§ PROBLEM STATEMENT
Reproduce every line from the start of the listing up to and including the line containing "death (506, 360)", multiplying each coordinate in the answers by 2.5 and rounding it to a whole number, with halves rounded up. Leave the pictures out.
+++ GIVEN INFORMATION +++
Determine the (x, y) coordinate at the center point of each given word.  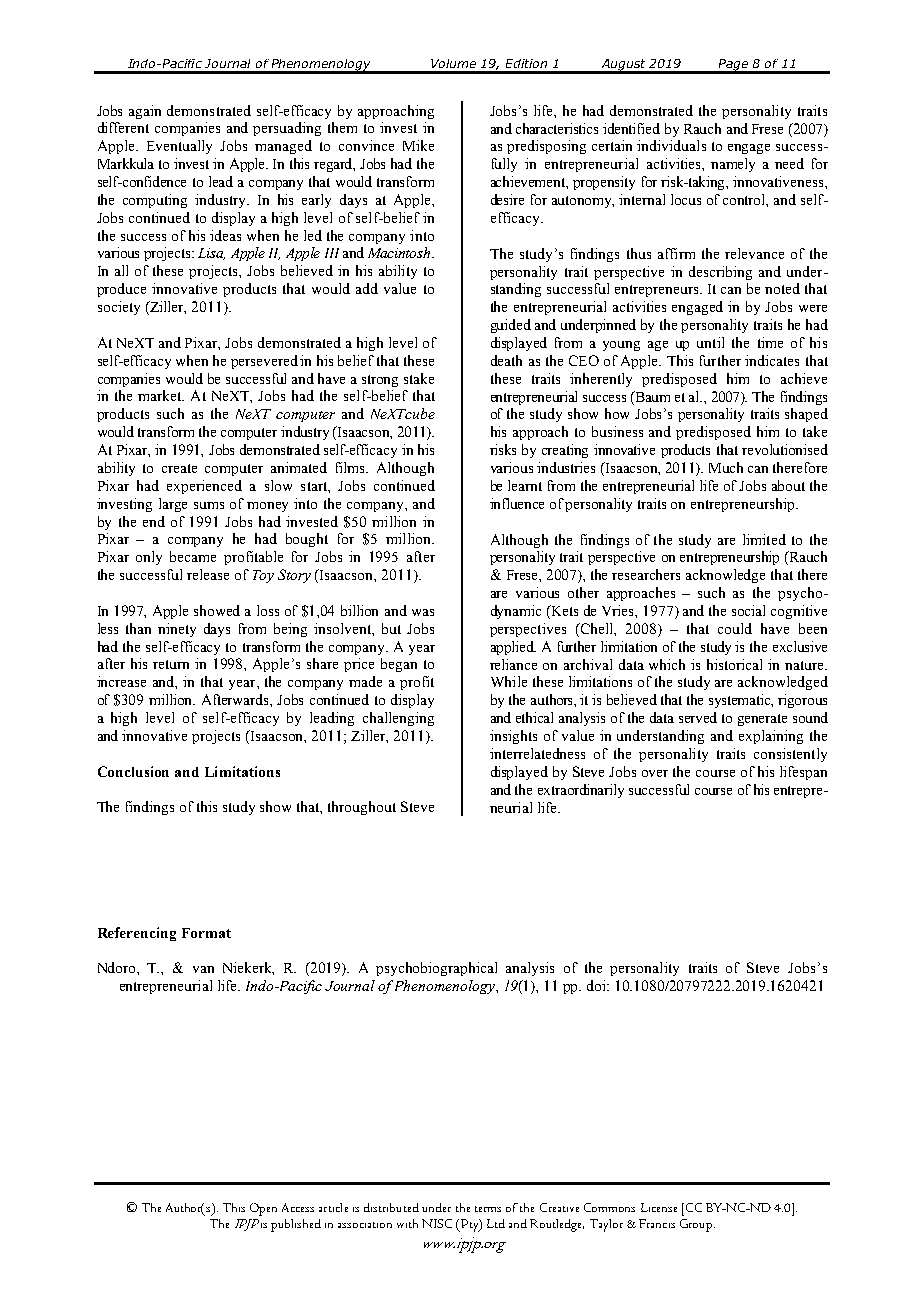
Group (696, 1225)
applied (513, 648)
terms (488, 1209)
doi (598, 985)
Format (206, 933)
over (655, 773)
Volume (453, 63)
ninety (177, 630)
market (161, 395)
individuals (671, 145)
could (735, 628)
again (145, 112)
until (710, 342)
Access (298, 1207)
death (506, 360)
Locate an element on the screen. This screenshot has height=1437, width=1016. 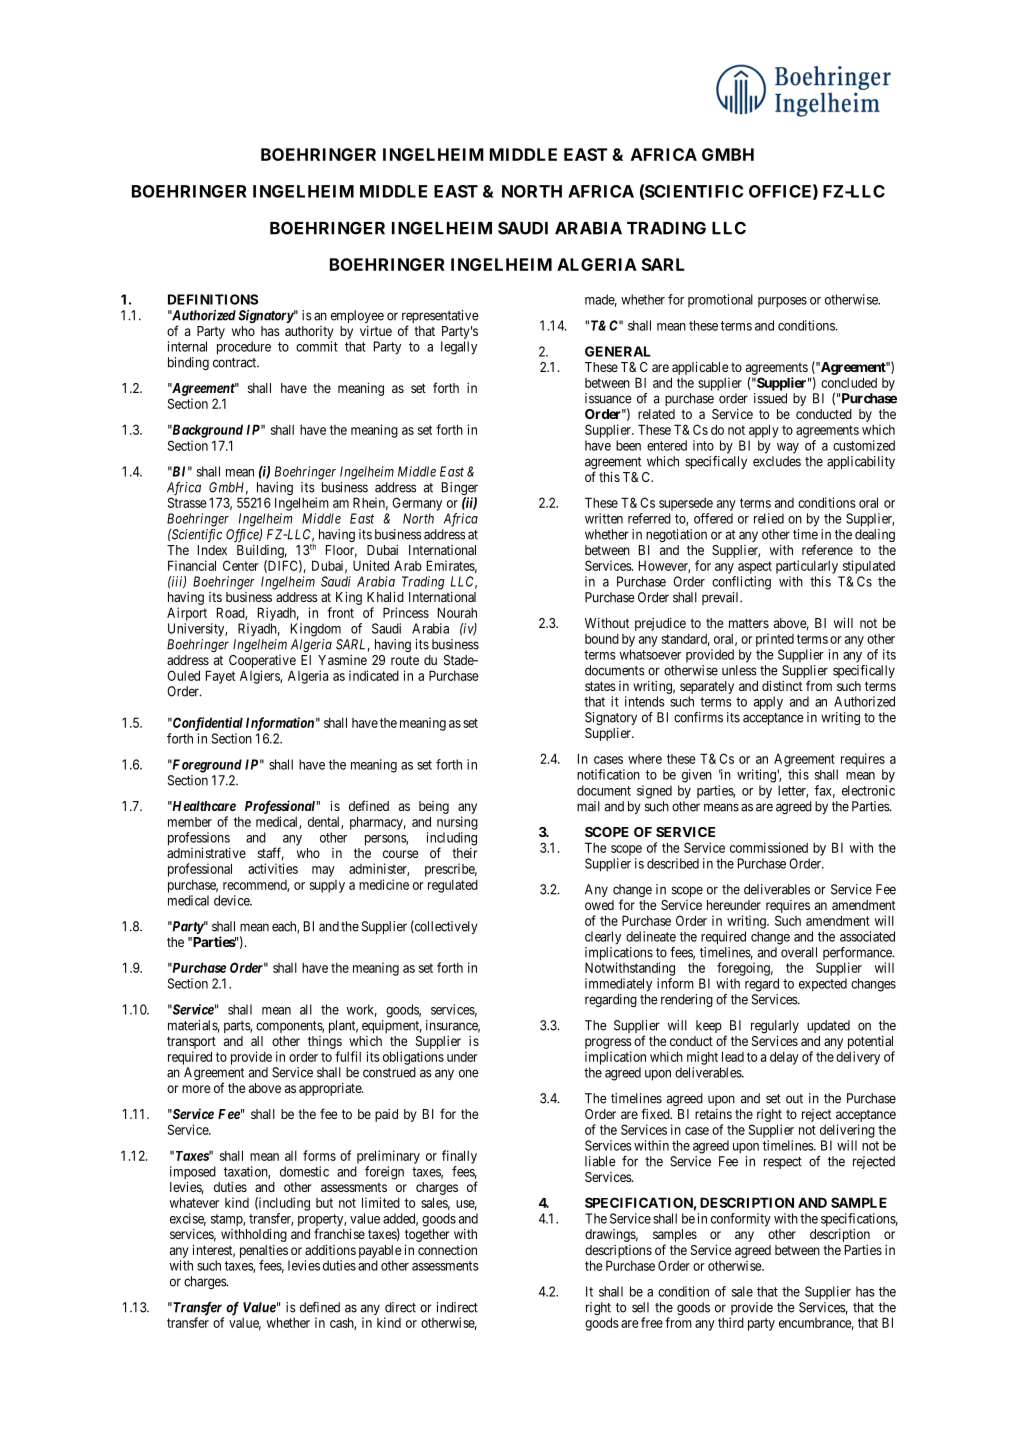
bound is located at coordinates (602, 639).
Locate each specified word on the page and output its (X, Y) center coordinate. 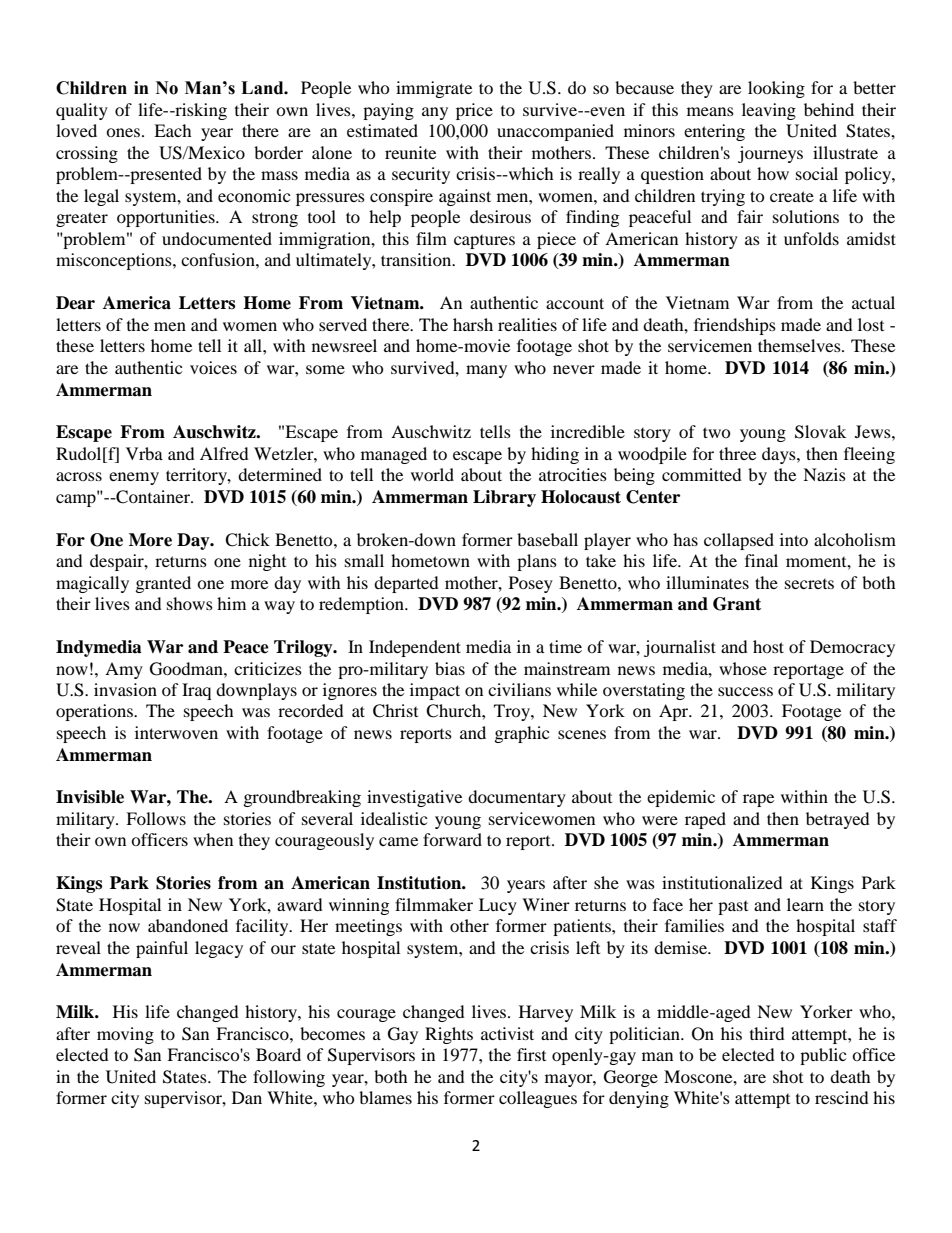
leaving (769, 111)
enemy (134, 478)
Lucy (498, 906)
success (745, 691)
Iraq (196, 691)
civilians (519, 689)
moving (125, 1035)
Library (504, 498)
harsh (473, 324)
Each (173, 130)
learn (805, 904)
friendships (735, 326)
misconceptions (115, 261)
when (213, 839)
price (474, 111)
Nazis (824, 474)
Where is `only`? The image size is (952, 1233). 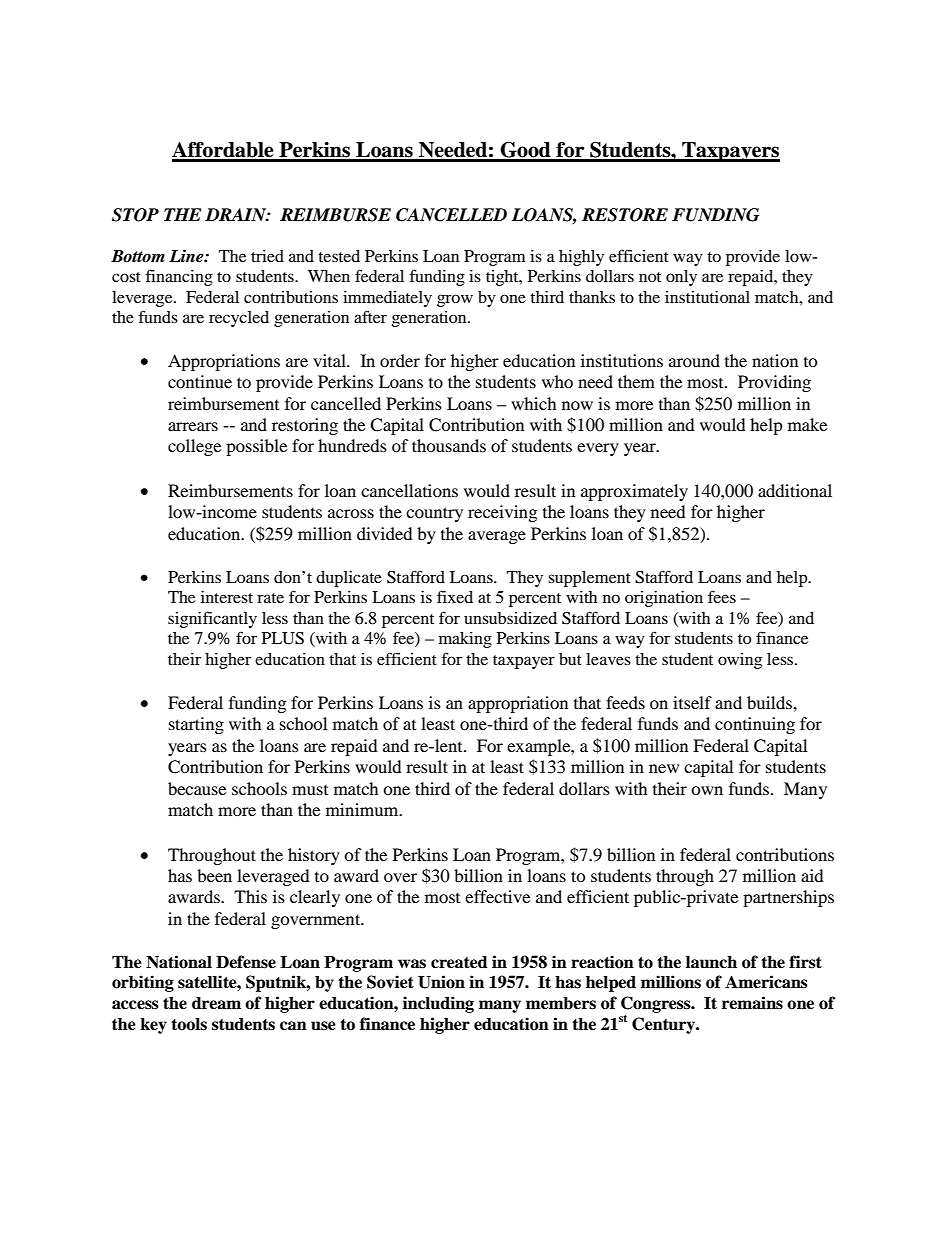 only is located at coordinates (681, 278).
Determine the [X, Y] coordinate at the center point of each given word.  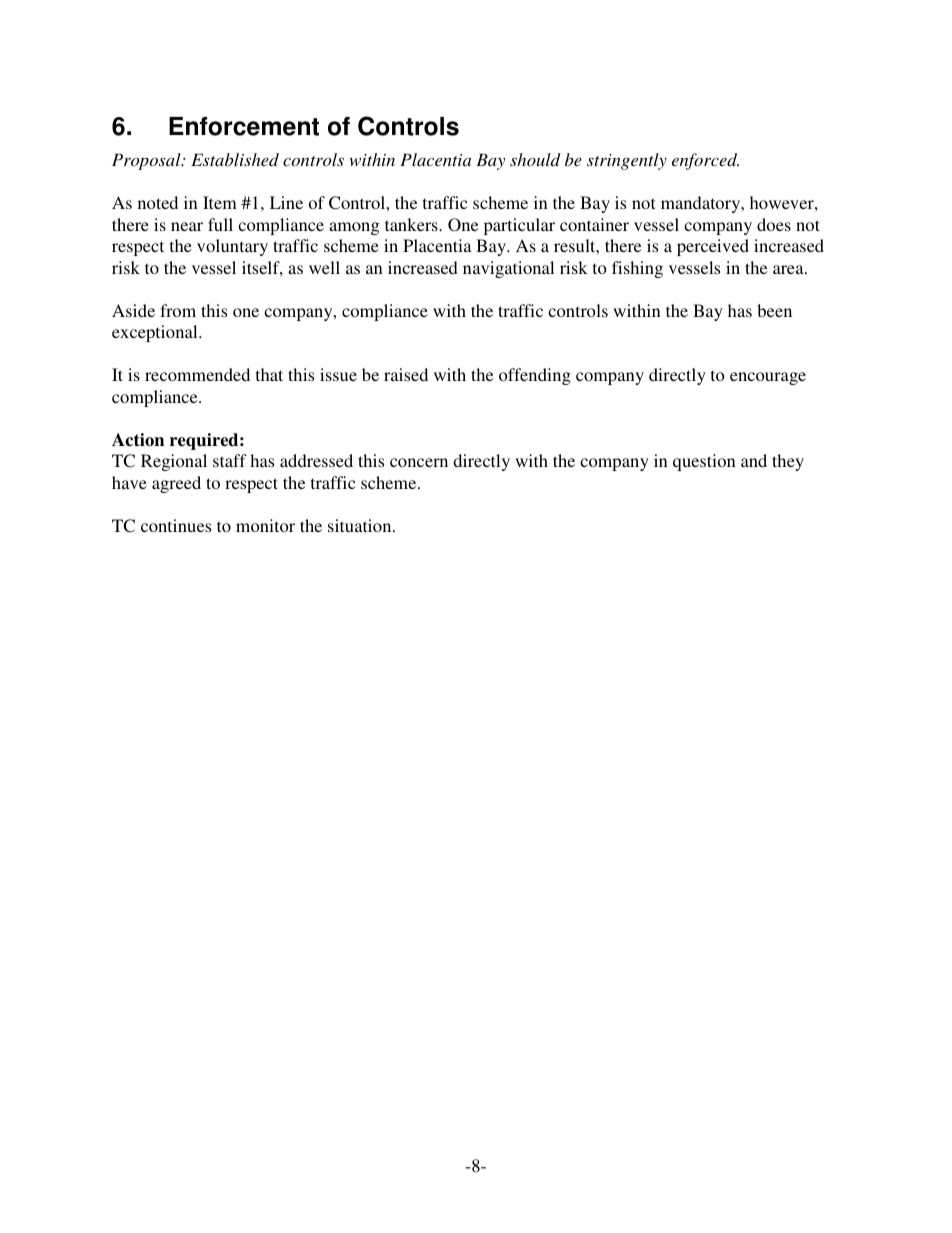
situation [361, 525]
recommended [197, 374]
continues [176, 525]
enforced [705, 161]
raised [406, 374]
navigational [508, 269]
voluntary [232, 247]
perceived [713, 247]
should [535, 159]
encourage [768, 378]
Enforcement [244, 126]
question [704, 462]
+++
§ FULL SOLUTION
Determine the (x, y) coordinate at the center point of each given word.  
Group (1740, 3063)
applied (1283, 1620)
terms (1220, 3023)
doi (1495, 2463)
Format (515, 2333)
over (1638, 1933)
Volume (1133, 158)
ninety (443, 1575)
market (403, 988)
individuals (1678, 363)
could (1838, 1570)
again (363, 280)
until (1775, 855)
Access (745, 3018)
death (1265, 900)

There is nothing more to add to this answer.